L'Impact des Tenues et de l'Apparence

Une semaine après le début des Jeux olympiques de Paris 2024, force est de constater que les tenues de certains athlètes font couler beaucoup d'encre et ce n'est pas les uniformes officiels des tireurs diront le contraire. En quelques jours, ils ont conquis le cœur des spectateurs et donc des réseaux sociaux, en couronnant notamment la tireuse sud-coréenne Kim Yeji, 31 ans et qui a remporté la médaille d'argent de l'épreuve féminine de pistolet à air comprimé de 10 mètres dimanche dernier, comme la sportive la plus badass de ces JO de Paris 2024. Sur ses cheveux longs noués en queue de cheval, elle portait une casquette blanche et un anorak Fila noir zippé jusqu'au cou (tous les deux brodés du drapeau de la Corée du Sud), avec un pantalon de survêtement noir et des chaussures de tir aux lacets rouges. Ses lunettes de tir à monture métallique et dotées de verres rabattables, étaient assorties aux bagues en argent qu'elle portaient aux doigts et à ses piercings aux oreilles. Autre détail fort de cette tenue : un petit animal en peluche en forme d'éléphant pendait à la ceinture de Kim Yeji qui, d'après la presse, appartient à la fille de cinq ans de la tireuse.

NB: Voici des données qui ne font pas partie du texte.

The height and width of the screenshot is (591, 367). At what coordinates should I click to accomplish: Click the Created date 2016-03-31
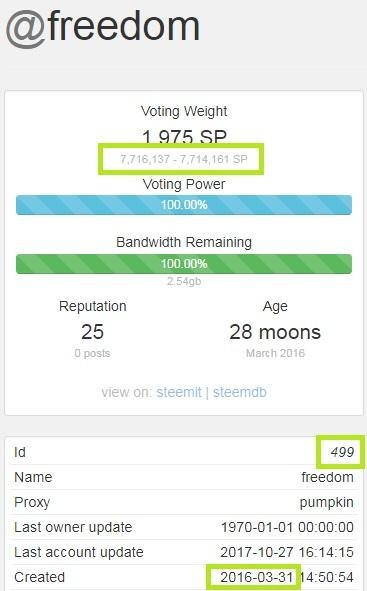pyautogui.click(x=257, y=577)
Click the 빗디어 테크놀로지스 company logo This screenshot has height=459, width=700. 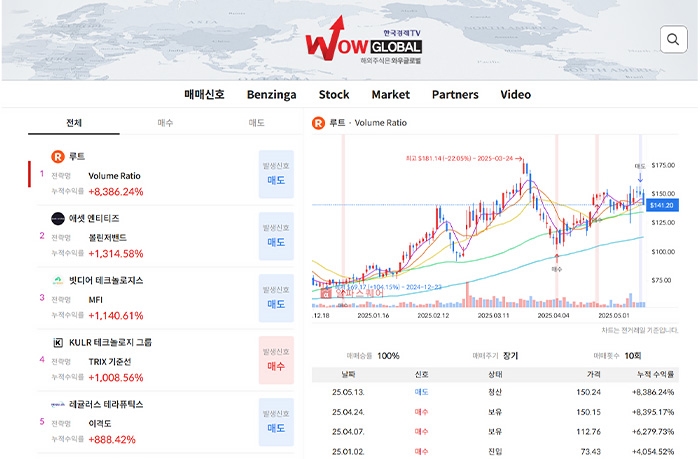[58, 280]
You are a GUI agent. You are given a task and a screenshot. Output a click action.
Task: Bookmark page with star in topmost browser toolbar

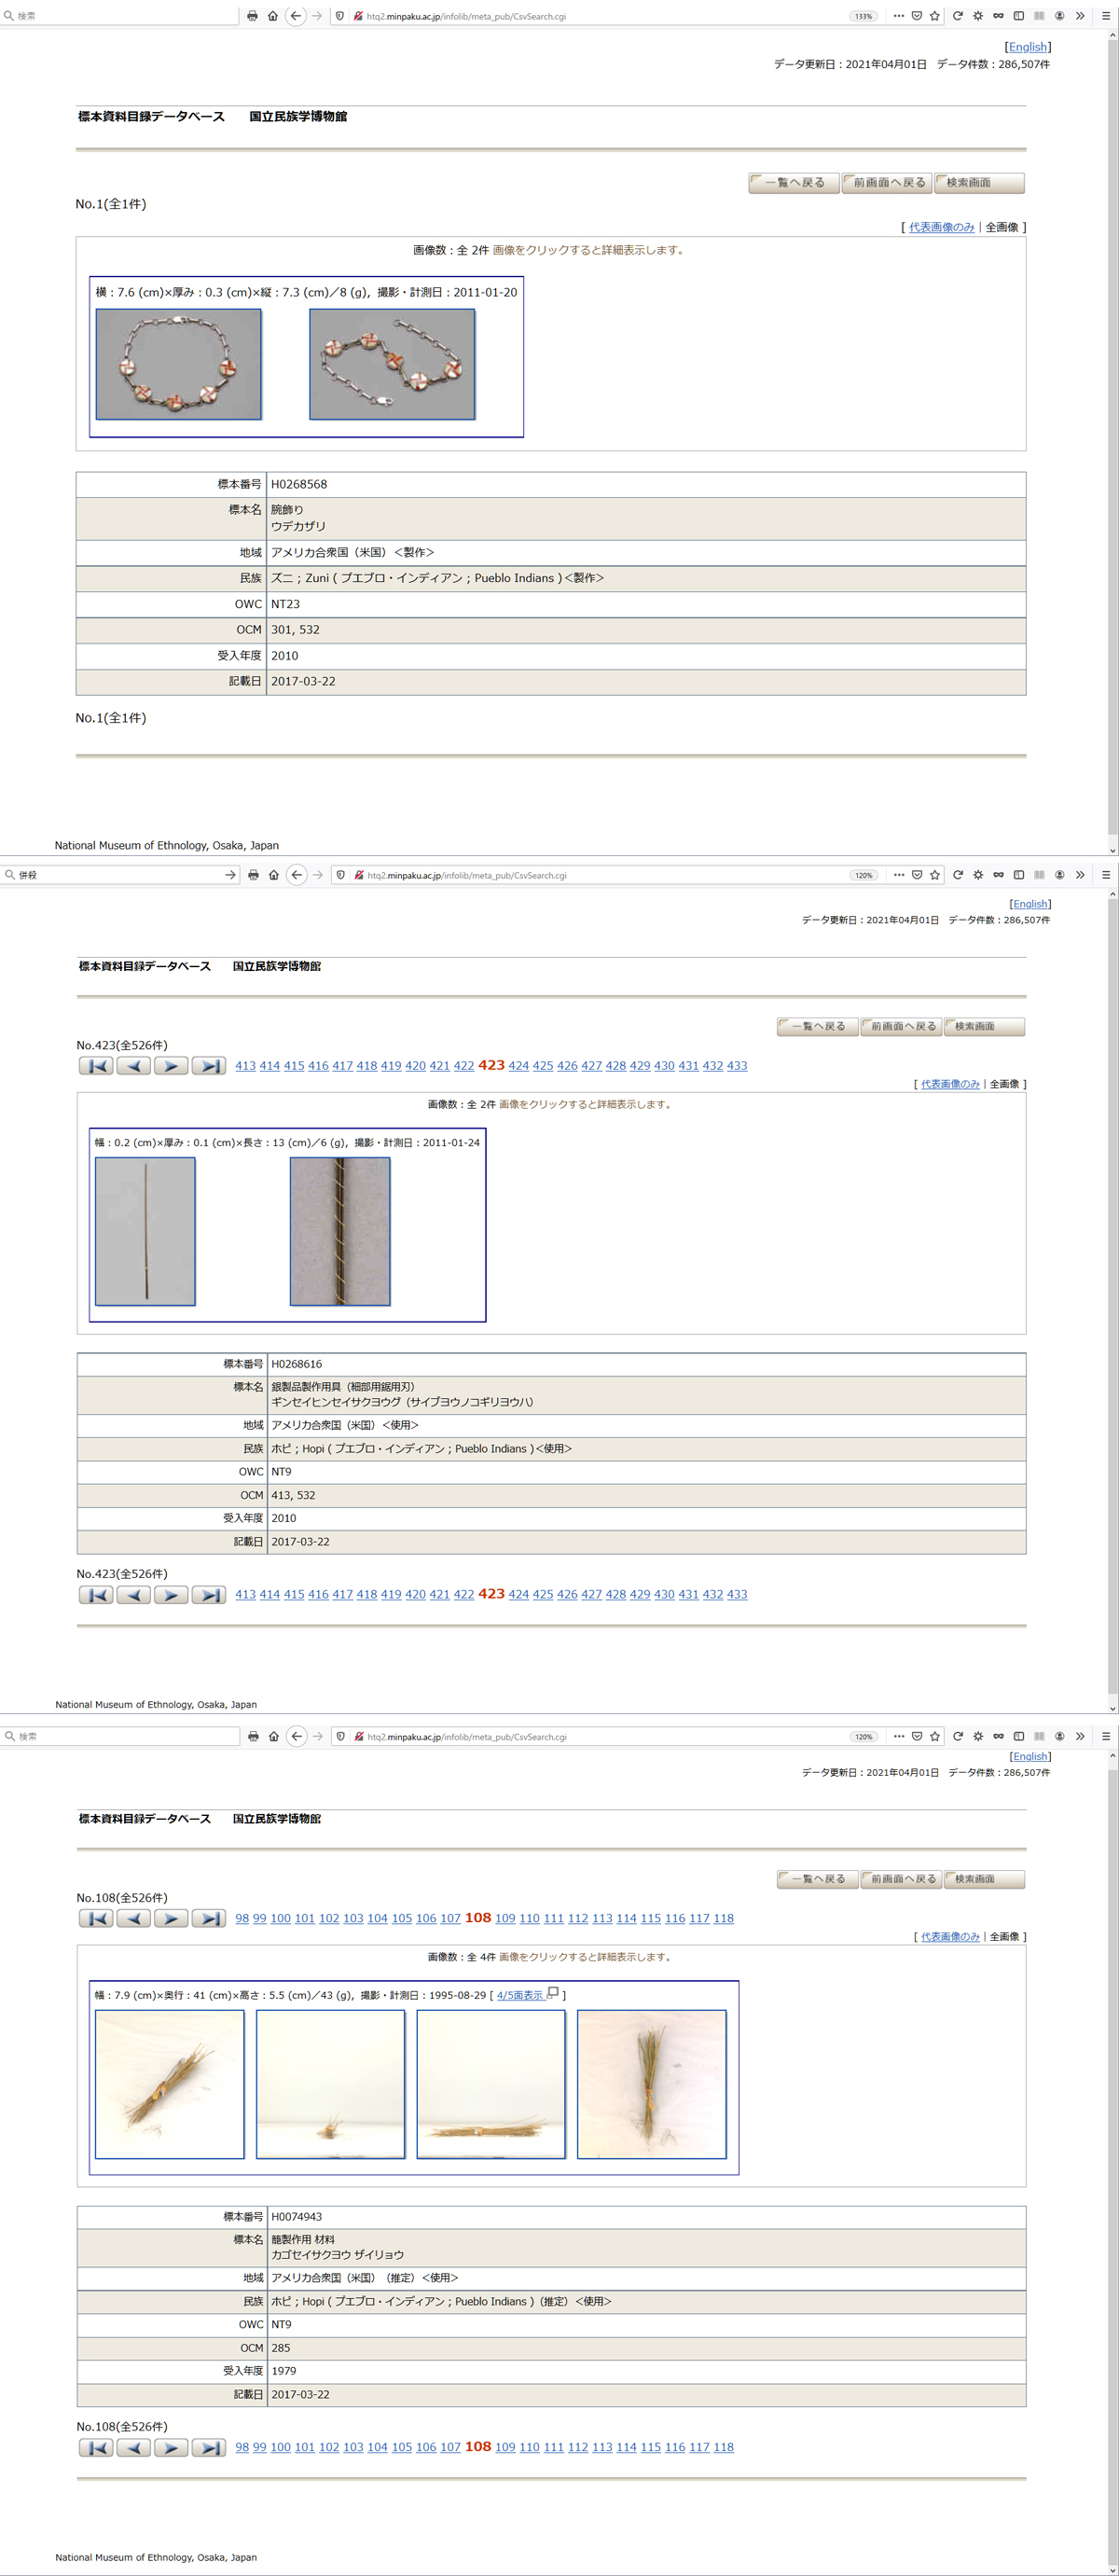935,16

Durant son épreuve, Kim Yeji semblait être tout droit sortie d'un récit de fiction cyberpunk tout en conservant une tenue personnalisée qui lui donnait une allure à la fois ferme et déterminée mais redoutablement cool. Cette fois-ci, lors de sa participation à la Coupe du monde de la Fédération internationale de tir sportif qui s'est tenue à Bakou, en Azerbaïdjan, en mai dernier. Dans cette vidéo, la sportive a les cheveux lâchés sous une casquette noire à l'envers et est vêtue d'un anorak Fila assorti, semble être froidement imperturbable alors qu'elle établit un nouveau record du monde dans l'épreuve féminine du pistolet à 25 mètres.